According to MarketWatch, September is traditionally considered the worst month for the S&P 500 index. Experts are afraid of unexpected fluctuations and subsequent correction although the US stock market keeps on rising now.
In early September, the S&P 500 crashed sharply, losing about 10%, before resuming a rally. The benchmark index managed to recoup its losses. All in all, it has shed 3.9% since early September. Notably, in 2021, the rally had lasted for seven months. "Here comes the worst month of year. Although this bull market has laughed at nearly all the worry signs in 2021, let’s not forget that September is historically the worst month of the year for stocks," LPL Financial chief market strategist Ryan Detrick said.
Experts were mainly concerned with US data published in the second week of September. The Nonfarm Payrolls report turned out to be shy of expectations. Inflation is still rising. The ceiling of the US public debt is still a debatable topic. Besides, stocks are extremely oversold now. Last but not least, the spread of the Delta variant also poses a threat to the economy.

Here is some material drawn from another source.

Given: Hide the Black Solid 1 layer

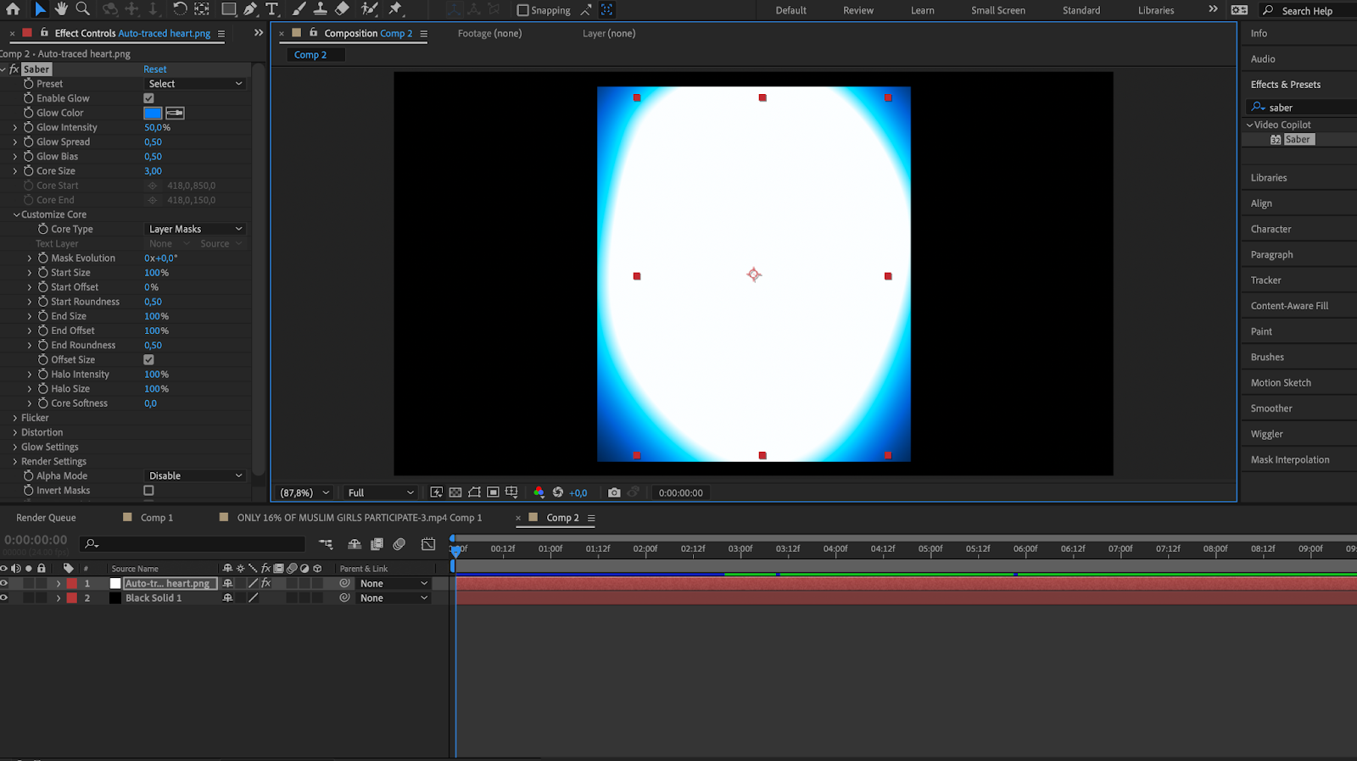Looking at the screenshot, I should pyautogui.click(x=4, y=598).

Analysts also emphasize the high volatility of the market. For instance, Wedbush Securities believes that in September, volatility will have an adverse impact on macroeconomic reports.

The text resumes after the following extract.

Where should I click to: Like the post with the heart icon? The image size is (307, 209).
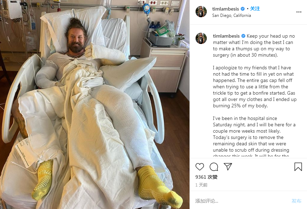click(200, 167)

In September and October, there are many correlations in the stock market that are statistically significant. Yet, they do not affect the actual market situation. The fact is that in 2021 the S&P 500 has not faced a strong downfall yet, that is, a pullback from its peak by 5% or more.

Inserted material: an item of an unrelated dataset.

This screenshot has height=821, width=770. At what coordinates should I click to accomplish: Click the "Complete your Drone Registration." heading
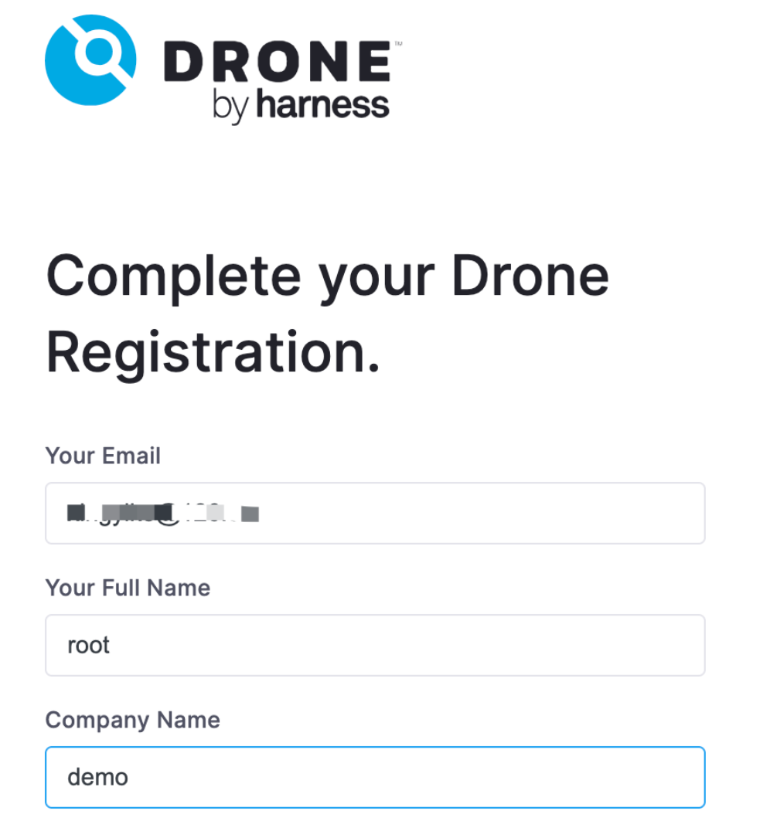point(328,313)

The current performance of the main stock indices looks quite encouraging. On September 1, the NASDAQ Composite reached an all-time high, notching its 33rd record of 2021, while the S&P 500 nearly hit its 54th record closing high. The Russell 2000 Index, a small-cap stock market index, rose by 0.6% and the Dow Jones Industrial Average was down by 0.1%. As a rule, the stock market kicks off September with an uptrend. The negative yield becomes positive, adding 0.5%. Sometimes the global stock market starts a month with a 3% decline.